● AIM OF THE EXERCISE
Please set down, word for word, the line that contains "Task: Set view to 100% actual size" and every line after it to the end of the entries below, omitting the pictures.

== Segment start ==

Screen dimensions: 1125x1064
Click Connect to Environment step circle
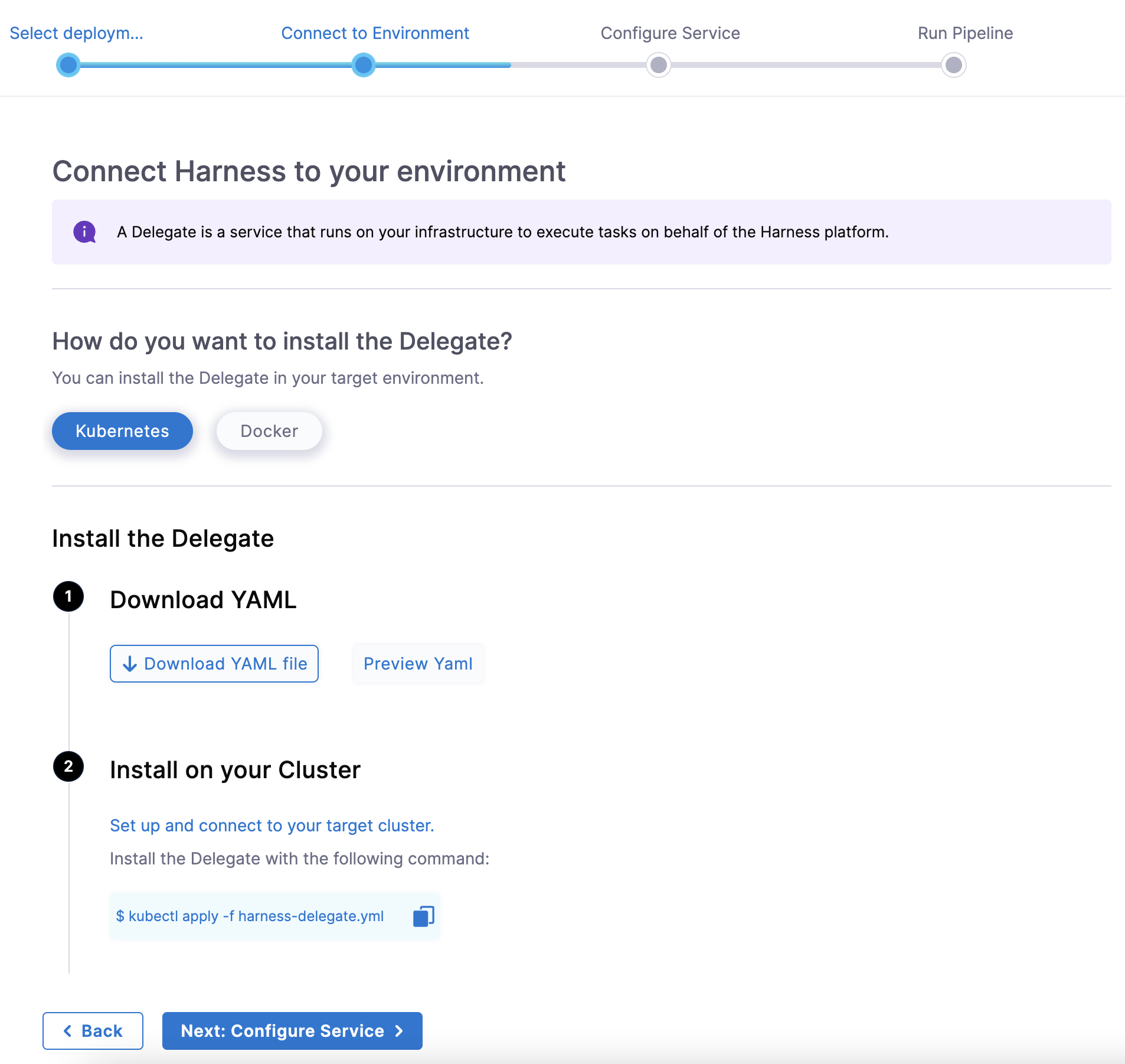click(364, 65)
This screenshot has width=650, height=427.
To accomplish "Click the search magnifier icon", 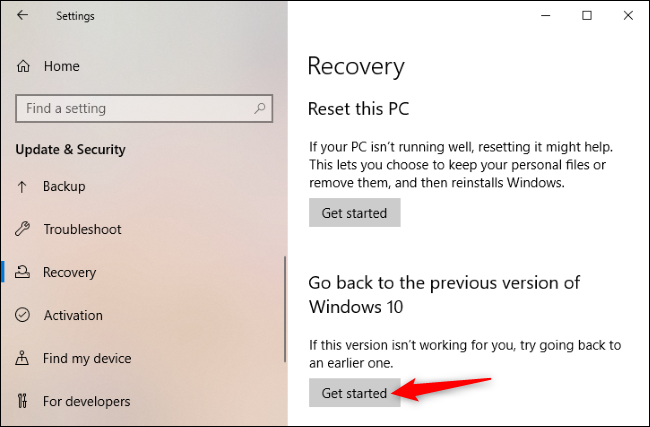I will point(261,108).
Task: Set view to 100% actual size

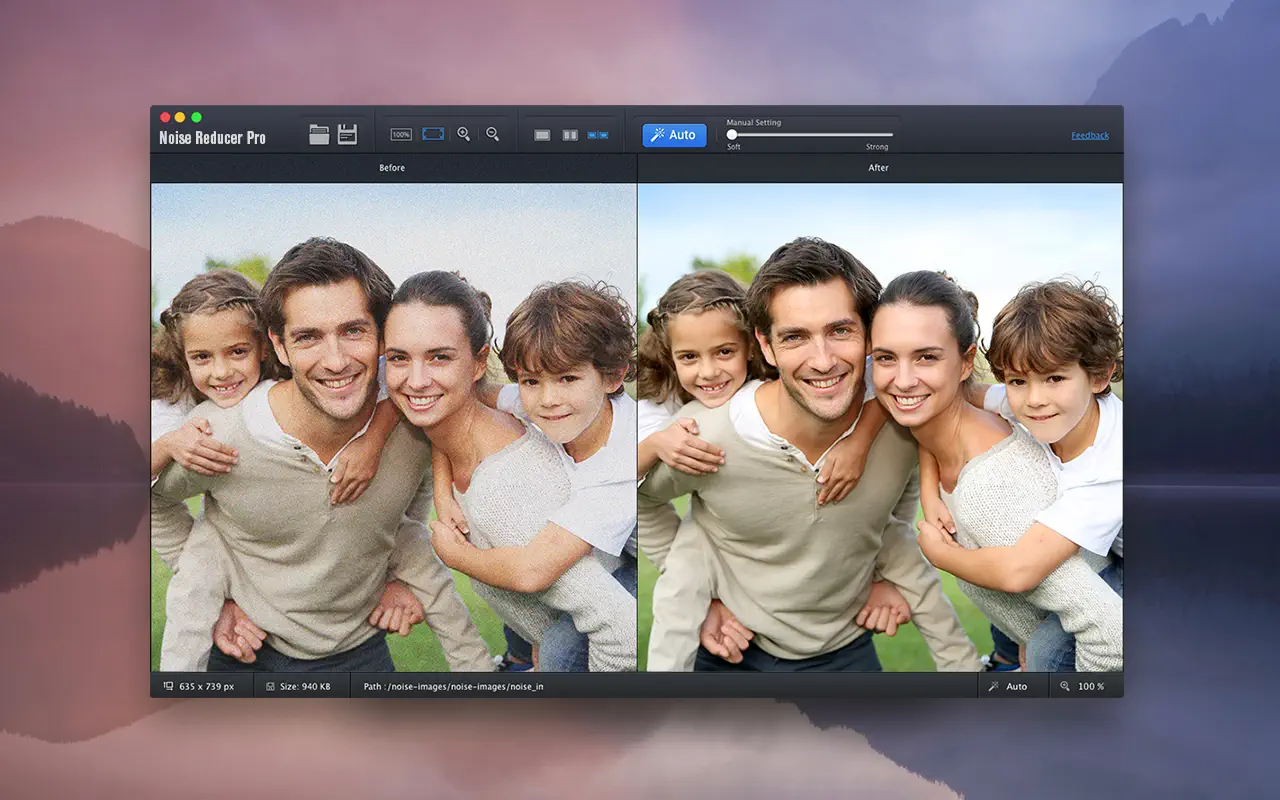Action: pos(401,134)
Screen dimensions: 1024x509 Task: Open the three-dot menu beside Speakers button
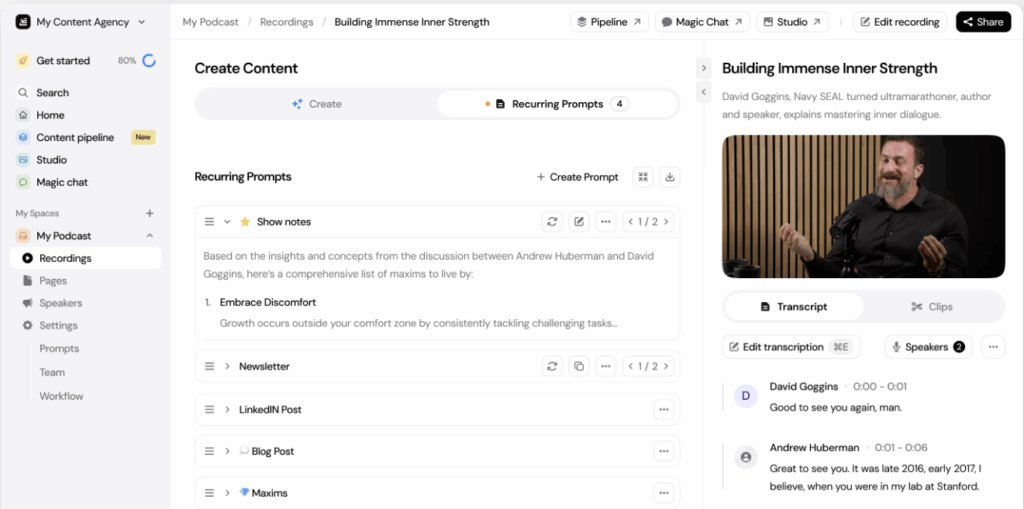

== Segment end ==

● ANSWER FOR THE TASK
Task: Set view to 100% actual size

Action: pos(401,134)
Screen dimensions: 1024x509 Task: Open the three-dot menu beside Speakers button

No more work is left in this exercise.